OVG Sachsen-Anhalt, Beschluss vom 08.11.2010 - 1 L 152/10
Fundstelle
openJur 2013, 46796
  • Rkr:

Eine Streitigkeit über die Erhebung von Kammerbeiträgen für die IHK ist keine Abgabenangelegenheit i. S. d. § 67 Abs. 2 Satz 2 Nr. 3 VwGO.

Gründe

Der Antrag der Klägerin auf Zulassung der Berufung gegen das Urteil des Verwaltungsgerichtes Halle - 7. Kammer - vom 9. September 2010 ist unzulässig und daher zu verwerfen.

Die Klägerin hat innerhalb der Frist des § 124a Abs. 4 Satz 1 VwGO keinen dem Erfordernis des § 67 Abs. 4 VwGO genügenden Antrag auf Zulassung der Berufung gestellt.

Der durch Herrn Dipl.-Finanzwirt A. gestellte Zulassungsantrag vom 17. Oktober 2010, der bereits nicht erkennen lässt, ob Herr A. im eigenen Namen oder in Vertretung der Klägerin und wenn letzteres der Fall sein sollte, ob er als Prozessbevollmächtigter oder als die Klägerin vertretender Geschäftsführer oder Gesellschafter aufgetreten ist, ist unter jeder in Betracht kommenden Konstellation unzulässig. Dabei geht der Senat bei verständiger Würdigung des Antrages vom 17. Oktober 2010 davon aus, dass Herr A. jedenfalls nicht in eigenem Namen tätig geworden ist, da Mitgliedsbeiträge der Klägerin streitig sind, er im erstinstanzlichen Verfahren gleichermaßen (gleicher Briefkopf/kein Vertretungshinweis) aufgetreten ist, inhaltlich aber die Interessen der Klägerin vertreten hat, zudem mit Blick auf seine fehlende Betroffenheit in eigenen Rechten, weil die streitgegenständlichen Bescheide der Beklagten vom 12. März 2010 und 10. Mai 2010 an die Klägerin gerichtet sind. Eine Antragsstellung von Herrn A. im eigenen Namen wäre im Übrigen unzulässig, da zur Einlegung eines Rechtsmittels grundsätzlich nur die Verfahrensbeteiligten (gemäß § 63 VwGO) der Vorinstanz berechtigt sind (vgl.
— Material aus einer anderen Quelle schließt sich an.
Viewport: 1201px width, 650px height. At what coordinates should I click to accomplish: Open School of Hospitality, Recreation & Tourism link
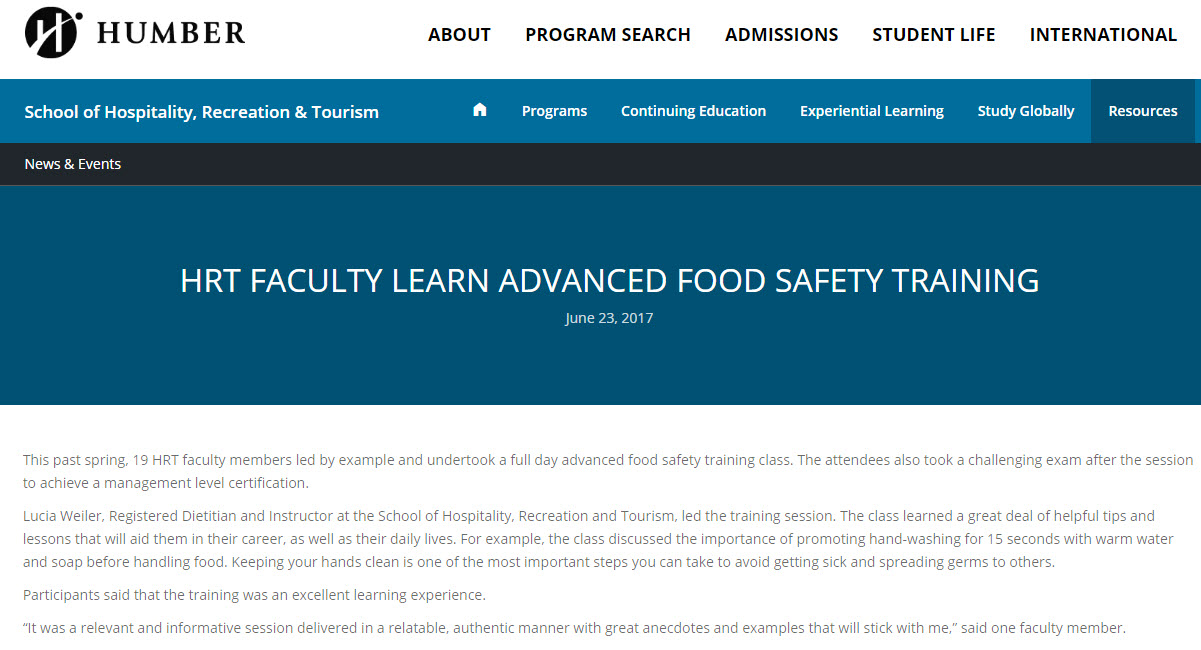coord(202,112)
Kopp/Schenke, VwGO, 15. Aufl., Vorb. § 124 Rdnr. 34) und Herr A. nicht zum Kreis der Verfahrensbeteiligten gehört.

Ist mithin davon auszugehen, dass der Zulassungsantrag vom 17. Oktober 2010 im Namen der Klägerin gestellt wurde, ist dieser unzulässig, weil weder die Klägerin, vertreten durch Herrn A. als Geschäftsführer und/oder Gesellschafter, noch Herr A. als Prozessbevollmächtigter der Klägerin aufgrund seiner Funktion als Steuerberater und vereidigter Buchprüfer nach § 67 Abs. 4 Satz 7, Abs. 2 Satz 2 Nr. 3 VwGO vertretungsbefugt sind und beide nicht die generelle Vertretungsbefugnis eines Rechtsanwaltes oder Rechtslehrers an einer deutschen Hochschule im Sinne des Hochschulrahmengesetzes mit Befähigung zum Richteramt im Sinne des § 67 Abs. 2 Satz 1 VwGO besitzen. Der Hinweis auf eine Kooperation mit Rechtsanwälten im Briefkopf des Herrn A. ist unbeschadet ihrer konkreten rechtlichen Ausgestaltung und der Frage, ob sie sich auch auf die Klägerin bezieht, rechtlich unbeachtlich, da Gegenstand des Unternehmens der Klägerin laut Handelsregisterauszug vom 17. August 2009 (vgl. Bl. 1 der Beiakte A) allein die "steuerliche Beratung von natürlichen und juristischen Personen im Sinne des Steuerberatungsgesetzes in seiner jeweils geltenden Fassung" ist und die Klägerin als juristische Person des privaten Rechts (§ 13 Abs. 1 GmbHG) jedenfalls nicht durch eine natürliche Person mit Befähigung zum Richteramt gehandelt hat.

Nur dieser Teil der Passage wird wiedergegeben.